■ What is needed ■
Of all the lines in the records below, copy only those that contain the string "computer".

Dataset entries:
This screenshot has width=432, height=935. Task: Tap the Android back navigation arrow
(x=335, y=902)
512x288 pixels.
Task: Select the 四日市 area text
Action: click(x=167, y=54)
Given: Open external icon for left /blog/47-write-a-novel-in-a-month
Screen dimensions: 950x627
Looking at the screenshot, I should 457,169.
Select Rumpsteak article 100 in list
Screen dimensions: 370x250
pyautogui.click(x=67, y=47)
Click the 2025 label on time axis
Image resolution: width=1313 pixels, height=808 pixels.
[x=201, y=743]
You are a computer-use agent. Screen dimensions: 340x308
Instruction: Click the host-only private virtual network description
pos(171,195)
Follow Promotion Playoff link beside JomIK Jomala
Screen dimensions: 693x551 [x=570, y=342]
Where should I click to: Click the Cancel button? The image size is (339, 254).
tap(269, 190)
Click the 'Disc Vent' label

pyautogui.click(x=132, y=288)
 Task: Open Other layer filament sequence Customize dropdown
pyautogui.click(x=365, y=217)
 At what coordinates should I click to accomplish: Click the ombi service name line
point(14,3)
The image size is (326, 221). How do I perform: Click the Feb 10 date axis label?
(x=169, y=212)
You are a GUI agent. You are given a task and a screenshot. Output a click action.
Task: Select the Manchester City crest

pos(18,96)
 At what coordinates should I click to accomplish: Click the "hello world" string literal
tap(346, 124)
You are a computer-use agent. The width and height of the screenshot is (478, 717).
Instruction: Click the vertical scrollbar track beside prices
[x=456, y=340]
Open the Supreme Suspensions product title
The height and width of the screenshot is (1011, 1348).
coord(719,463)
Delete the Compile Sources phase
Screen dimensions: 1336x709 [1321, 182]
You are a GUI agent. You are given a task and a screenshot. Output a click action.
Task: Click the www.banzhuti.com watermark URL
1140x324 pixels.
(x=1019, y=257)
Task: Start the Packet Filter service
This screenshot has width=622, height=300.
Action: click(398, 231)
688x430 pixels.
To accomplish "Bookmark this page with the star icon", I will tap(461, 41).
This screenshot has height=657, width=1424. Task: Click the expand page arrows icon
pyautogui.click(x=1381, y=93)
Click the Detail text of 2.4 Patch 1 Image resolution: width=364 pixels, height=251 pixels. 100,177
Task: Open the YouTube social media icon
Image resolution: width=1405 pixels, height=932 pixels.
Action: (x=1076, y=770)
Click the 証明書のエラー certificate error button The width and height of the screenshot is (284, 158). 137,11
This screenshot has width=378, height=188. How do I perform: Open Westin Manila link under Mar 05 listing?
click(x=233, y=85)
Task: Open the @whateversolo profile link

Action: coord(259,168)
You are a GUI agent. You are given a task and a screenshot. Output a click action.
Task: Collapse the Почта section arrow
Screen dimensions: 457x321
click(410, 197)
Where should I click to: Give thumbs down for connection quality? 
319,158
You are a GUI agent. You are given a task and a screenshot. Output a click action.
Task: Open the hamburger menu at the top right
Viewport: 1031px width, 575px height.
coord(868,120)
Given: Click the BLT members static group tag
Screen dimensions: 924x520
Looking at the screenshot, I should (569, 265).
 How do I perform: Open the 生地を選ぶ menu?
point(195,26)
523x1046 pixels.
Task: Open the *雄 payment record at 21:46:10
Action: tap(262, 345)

■ Output for this exercise ■
You are a computer-use agent. Screen dimensions: 340x308
You are a computer-use agent. The width and height of the screenshot is (478, 717).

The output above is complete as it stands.